The Energy Saving Trust agreed. Brian Samuel, head of policy research, said 26% was "somewhat low, and we would certainly prefer to see the target at the top end of the 32% reduction".
Environmental groups want the Bill to introduce three-yearly rather than five-yearly carbon budgets so responsibility for meeting limits cannot be passed between governments. The government argues that five-yearly budgets would fit nicely with the phases of the EU emissions trading scheme, while NGOs say a three-yearly cycle would match the periods of the comprehensive spending review.

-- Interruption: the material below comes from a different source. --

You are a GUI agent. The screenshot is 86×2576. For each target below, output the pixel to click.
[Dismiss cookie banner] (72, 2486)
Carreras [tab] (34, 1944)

NGOs also want annual tracking and reporting of progress, said Mr Allott. "It is a vital principle for us that there should be very strong annual milestones which could be used… to assess and check that policies are delivering."
Ms Davis said carbon budgets should be divided into sectoral budgets, otherwise there would be a danger that the UK would continue to meet short-term targets by focusing heavily on the power generation sector and by trading internationally in credits. "Without some action, particularly in the transport sector, there is no way that we can get to 80%," she said.
The government must "identify clearly a role in each budget period for the major emitting sectors… and make sure that departments and secretaries of state have responsibility for delivering that," she said.
Mr Allott said the government should report carbon emissions on both a net and gross of trading basis. If actual emissions remained stable or rose while reported emissions "fell" because of trading, this would show that the UK was "getting locked into high carbon investment". He also called for a limit on the use of credits.
The OCC’s Robin Mortimer said shipping and aviation had to be excluded from the Bill because there is no agreement on how to calculate emissions and allocate them between countries. But Mr Allott said outbound flights should be included from the outset on the basis of fuel use.
Ms Davis said aviation should not be singled out, but criticised the government for failing to show that sufficient emission cuts could be made elsewhere to compensate for the sector’s projected growth.